I have been unwilling to involved with this debate from a argumentative perspective, because it seems to me that the whole debate revolves around a perception of gnewsense and in general, not experience.

I have had relatively little experience with gnewsense, so I resolved to try and bring something constructive into the the area, rather than debate points which are likely to sharpen peoples teeth and cause miscomfort.

I have had a gnewsense 2.0 livecd lying around for a while, I've briefly used it to test something but not for an extended amount of time.

I decided to try to use it (as a live cd) on my desktop system.

the hardware on my system isn't really very glamorous:

Intel CPU
768mb RAM
2x cd/DVD
2 network adapters (one onboard)
2 sound cards (one onboard)
old nvidia graphics card.

My current OS is gobuntu hardy, in theory relatively similar to GnewSense 2.0.

system booted from livecd fine, except, that as usual it dropped me in some horribly high resolution. Ubuntu does that too. Damn good graphics cards & Monitors :P

That is to say: ALL MY HARDWARE WORKED. (except graphics acceleration which I didn't want anyway)

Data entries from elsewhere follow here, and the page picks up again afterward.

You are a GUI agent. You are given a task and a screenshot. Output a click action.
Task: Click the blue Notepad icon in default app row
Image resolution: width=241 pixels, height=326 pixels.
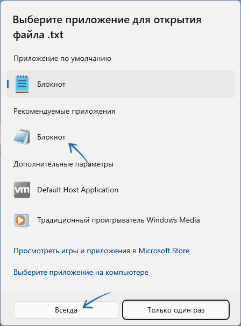point(22,84)
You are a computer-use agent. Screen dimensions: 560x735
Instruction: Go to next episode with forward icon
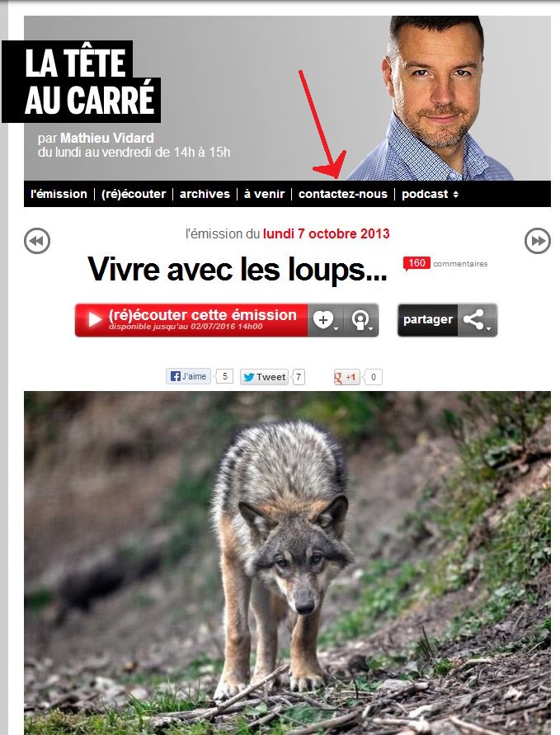[537, 241]
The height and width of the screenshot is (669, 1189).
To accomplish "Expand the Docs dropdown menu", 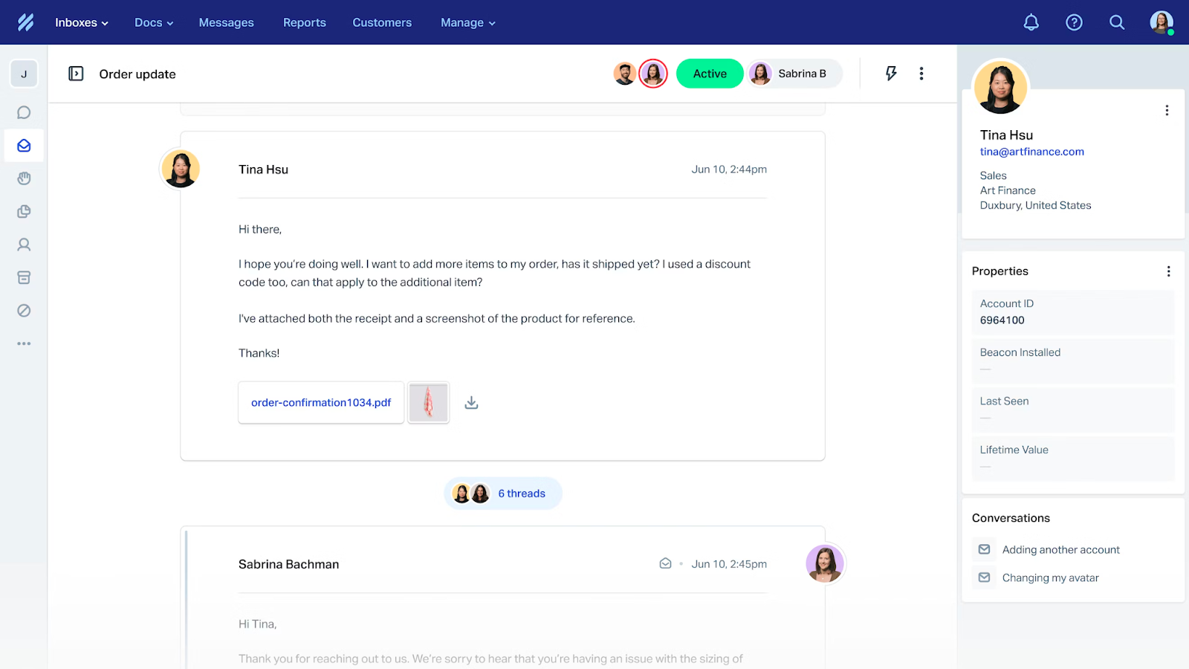I will [154, 22].
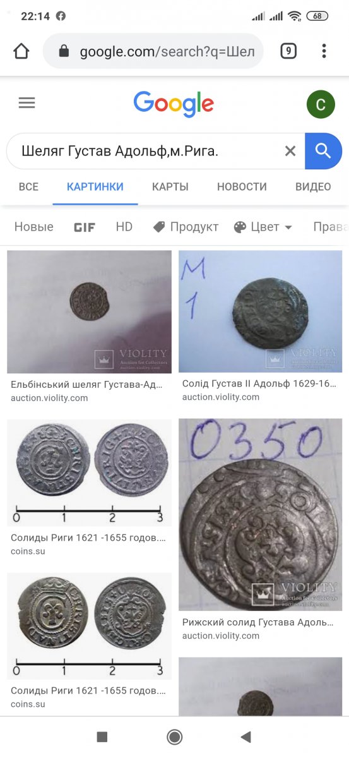The height and width of the screenshot is (758, 349).
Task: Tap the browser home icon
Action: (x=21, y=51)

I decided to try some things that the average person might want to do.
I fired up Epiphany, the default browser, the homepage was gnewsense.org,
I decided to check that my sound card was working and so looked for an mp3 file I could use as a test. I downloaded an mp3 from jamendo.com and totem popup with a thing asking me if I wanted to install the codec, I was bemused to see it asking me if I wanted to install a restricted thing, I found this highly amusing however, a little research found that Gstreamer is of course Free Software, albeit with patent issues. After I installed the codecs (the process is the same on ubuntu machines) I was able to play the file.
It played through my sound card, not my onboard sound.

I have had some problems with ubuntu getting things to play exclusively through this soundcard, resolving to blacklist the driver module for the onboard sound card on startup so it configured everything with the "real" card.

gNewSense used the card from the word go, which made me happy, though I did not investigate whether it would play using the onboard chip as I had not time or resources to play work out how to disable the PCI card to make the onboard card default, though it is conceivable, though unlikely, that there is not a free driver.

I then grabbed a video from archive.org, again it asked me to install a package, again I did this, and the video played as expected.

I knew mail & word processing would work but tested them anyway.

I was at this pint at a slight loss of what to do next, however I decided to investigate the lace where free software is arguably the most flaky.

I fired off epiphany and charged off to google video, whereupon I noticed something which could have been done better - Gnash could be installed by default. As it was, it showed helpful place holder text - click here to install plugin. I clicked. I clicked repeatedly. I double clicked. I tired clicking gently, I tired clicking hard. You guessed - nothing happened. I decided to have a go at installing stuff through synaptic, and was a little confused by which of the plugins of gnash would work with epiphany, however, I installed them all and something seemed to have worked, for when I restarted epiphany I now had Gnash. I'm not going to talk about gnash now, I feel I have already laid out the issues surrounding flash and free software: http://www.blog.tdobson.net/node/168
However, gNewSense does off the scripts, clive, youtube-dl and metacafe-dl.
For those who prefer GUI's I recommend PyTube, as mentioned in my blog post, which, despite being GPL, isn't available in Ubuntu or gNewSense.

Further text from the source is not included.